Excerpted records:
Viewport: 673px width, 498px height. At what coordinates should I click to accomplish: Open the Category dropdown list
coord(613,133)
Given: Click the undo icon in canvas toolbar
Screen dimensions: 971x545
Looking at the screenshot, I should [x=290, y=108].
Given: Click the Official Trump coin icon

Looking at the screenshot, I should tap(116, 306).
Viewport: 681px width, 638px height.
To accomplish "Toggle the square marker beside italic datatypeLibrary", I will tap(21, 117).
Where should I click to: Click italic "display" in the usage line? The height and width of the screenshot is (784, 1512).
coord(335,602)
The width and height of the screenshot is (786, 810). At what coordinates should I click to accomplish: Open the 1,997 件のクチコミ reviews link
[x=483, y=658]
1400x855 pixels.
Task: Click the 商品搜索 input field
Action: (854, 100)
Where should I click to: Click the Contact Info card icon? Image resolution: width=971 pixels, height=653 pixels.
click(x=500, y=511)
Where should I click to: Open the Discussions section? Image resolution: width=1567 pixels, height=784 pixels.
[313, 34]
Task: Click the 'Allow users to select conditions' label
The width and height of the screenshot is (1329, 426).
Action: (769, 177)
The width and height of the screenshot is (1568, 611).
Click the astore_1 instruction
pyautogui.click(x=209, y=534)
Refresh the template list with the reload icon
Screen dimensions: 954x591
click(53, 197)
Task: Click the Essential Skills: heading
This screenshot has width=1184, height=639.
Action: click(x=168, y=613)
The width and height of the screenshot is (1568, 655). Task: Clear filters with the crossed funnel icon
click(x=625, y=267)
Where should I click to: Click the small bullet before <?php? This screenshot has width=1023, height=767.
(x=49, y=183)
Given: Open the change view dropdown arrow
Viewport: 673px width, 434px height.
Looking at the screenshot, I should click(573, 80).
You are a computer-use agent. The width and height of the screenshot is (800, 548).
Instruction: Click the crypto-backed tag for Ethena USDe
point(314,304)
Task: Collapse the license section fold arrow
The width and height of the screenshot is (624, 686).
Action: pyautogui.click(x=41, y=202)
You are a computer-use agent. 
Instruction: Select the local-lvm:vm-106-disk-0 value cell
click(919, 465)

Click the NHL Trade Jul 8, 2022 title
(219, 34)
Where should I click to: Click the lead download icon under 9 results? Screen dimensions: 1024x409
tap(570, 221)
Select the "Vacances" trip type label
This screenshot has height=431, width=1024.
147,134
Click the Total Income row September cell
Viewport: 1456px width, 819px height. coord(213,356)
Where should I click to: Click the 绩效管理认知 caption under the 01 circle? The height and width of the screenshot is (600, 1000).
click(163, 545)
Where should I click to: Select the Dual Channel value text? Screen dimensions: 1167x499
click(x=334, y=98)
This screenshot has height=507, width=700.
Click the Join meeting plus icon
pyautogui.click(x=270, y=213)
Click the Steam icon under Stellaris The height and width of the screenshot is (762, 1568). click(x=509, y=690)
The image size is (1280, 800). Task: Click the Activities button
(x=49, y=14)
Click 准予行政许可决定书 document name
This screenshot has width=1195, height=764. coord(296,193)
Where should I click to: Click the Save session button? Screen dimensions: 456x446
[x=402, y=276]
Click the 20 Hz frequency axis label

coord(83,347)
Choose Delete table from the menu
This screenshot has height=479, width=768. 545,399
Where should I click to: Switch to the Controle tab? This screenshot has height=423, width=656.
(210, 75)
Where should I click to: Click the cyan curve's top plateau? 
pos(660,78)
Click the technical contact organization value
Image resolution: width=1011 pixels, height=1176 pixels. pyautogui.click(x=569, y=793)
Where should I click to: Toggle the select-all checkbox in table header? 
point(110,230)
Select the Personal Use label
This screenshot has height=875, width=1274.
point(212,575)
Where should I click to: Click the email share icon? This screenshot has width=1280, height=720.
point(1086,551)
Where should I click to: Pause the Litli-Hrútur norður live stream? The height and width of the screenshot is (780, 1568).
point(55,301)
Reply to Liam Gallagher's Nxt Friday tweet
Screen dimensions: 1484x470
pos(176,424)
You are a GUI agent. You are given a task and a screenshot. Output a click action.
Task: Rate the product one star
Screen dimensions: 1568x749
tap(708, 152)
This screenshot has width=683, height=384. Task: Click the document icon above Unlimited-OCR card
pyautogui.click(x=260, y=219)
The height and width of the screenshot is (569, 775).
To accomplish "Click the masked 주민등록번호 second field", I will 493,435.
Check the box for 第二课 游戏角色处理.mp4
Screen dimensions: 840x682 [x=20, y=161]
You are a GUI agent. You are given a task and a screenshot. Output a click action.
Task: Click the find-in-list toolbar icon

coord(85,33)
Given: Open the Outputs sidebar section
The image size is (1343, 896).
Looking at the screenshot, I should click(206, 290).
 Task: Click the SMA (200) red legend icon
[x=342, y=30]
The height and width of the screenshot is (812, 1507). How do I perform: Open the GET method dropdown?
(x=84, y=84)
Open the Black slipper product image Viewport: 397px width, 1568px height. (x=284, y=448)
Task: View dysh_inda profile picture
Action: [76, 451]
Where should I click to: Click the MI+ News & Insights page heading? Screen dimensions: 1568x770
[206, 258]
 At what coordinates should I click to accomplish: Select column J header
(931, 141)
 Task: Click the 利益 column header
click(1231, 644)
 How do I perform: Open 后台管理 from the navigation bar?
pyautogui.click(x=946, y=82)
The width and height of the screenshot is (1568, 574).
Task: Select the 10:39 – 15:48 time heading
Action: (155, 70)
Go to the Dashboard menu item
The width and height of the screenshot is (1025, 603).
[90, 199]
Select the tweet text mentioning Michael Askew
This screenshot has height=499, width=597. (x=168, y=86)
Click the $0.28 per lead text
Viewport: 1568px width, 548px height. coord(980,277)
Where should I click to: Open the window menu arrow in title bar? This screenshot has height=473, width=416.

Requirement:
Copy the lines from the entries above in which the word "computer" appears.

Result of the task:
You are a computer-use agent. The width and height of the screenshot is (800, 548).
You are a computer-use agent. 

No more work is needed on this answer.